Reportase Haji 2024 M |1445 H
KISARAN.CO.ID, – Akhirnya, momen itu tiba. Momen yang sungguh sakral dan membuat perasaan mengharu biru dan tak menentu. Yaah, hari ini adalah tawaf terakhir, tawaf wada’. Tawaf perpisahan, atau yang mengesahi adanya pertemuan lalu akan terjadi perpisahan.
Hari-hari ini, jamaah gelombang kedua, -belum siarah ke baytunnabi Madina almunawwarah, memang kesempatannya untuk melaksanakan tawaf wada. Para jamaah yang telah melaksanakan prosesi haji sejak memasuki Makkah untuk umrah wajib, melaksanakan tawaf, sai, tahallul, wukuf di Arafah, bermalam di Muzdalifa, melontar jumrah di Mina dan melaksanakan tawaf ifadah, sai, tahallul, maka memang menurut rukunnya, mesti diakhiri dengan tawaf wada’.

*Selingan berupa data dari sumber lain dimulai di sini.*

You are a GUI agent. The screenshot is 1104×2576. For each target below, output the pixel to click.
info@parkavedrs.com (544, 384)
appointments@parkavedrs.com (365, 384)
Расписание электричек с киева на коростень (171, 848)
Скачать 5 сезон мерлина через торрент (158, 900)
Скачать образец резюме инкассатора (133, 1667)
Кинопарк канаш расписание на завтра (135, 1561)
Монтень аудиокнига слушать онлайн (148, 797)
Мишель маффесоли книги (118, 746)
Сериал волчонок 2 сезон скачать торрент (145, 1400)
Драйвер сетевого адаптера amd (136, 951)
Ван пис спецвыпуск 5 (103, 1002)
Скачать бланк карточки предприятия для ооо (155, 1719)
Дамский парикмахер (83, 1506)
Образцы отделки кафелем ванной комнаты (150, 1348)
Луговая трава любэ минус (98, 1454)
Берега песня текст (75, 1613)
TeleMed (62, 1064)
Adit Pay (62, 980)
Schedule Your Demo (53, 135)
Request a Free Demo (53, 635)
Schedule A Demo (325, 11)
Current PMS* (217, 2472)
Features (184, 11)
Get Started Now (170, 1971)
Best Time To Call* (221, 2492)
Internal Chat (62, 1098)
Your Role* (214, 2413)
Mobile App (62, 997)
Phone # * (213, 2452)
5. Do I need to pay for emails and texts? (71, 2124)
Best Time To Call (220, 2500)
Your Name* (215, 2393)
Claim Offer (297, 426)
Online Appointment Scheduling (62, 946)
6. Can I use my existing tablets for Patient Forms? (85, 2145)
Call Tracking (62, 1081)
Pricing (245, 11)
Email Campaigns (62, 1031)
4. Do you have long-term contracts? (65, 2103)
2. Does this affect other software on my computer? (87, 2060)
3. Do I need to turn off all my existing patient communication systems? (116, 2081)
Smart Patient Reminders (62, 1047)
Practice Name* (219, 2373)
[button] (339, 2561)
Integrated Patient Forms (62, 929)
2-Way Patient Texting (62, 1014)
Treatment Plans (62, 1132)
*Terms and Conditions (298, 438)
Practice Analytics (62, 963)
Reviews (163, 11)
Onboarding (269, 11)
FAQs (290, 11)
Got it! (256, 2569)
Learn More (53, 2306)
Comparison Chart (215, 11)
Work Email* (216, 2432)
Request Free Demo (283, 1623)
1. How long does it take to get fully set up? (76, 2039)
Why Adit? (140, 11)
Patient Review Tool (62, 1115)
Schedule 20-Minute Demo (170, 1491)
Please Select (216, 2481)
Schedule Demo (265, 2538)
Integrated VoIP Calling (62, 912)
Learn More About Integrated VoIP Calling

Hanif Hawari (detikHikmah) memaksudkan, tawaf ini dilaksanakan saat akan meninggalkan Kota Makkah. Merupakan tawaf terakhir sebagai penghormatan kepada Baitullah. Tawaf ini sebagai tawaf perpisahan.
Dinukil dari buku Hikmatut Tasyri’: hikmah tawaf wada adalah sebagai bentuk penghormatan. Mirip seorang tamu mengucapkan selamat tinggal kepada tuan rumah sebelum kembali ke tempat asalnya.
Bahwa mengenai tawaf wada sebagai tawaf perpisahan, maka sedikitnya bisa didekati secara “psikologis” bahwa setiap manusia akan terkait perpisahan. Pijar Psikologi (2019) menyebutkan, peristiwa psikis manusia berkaitan dengan perpisahan akan memunculkan tiga fenomena.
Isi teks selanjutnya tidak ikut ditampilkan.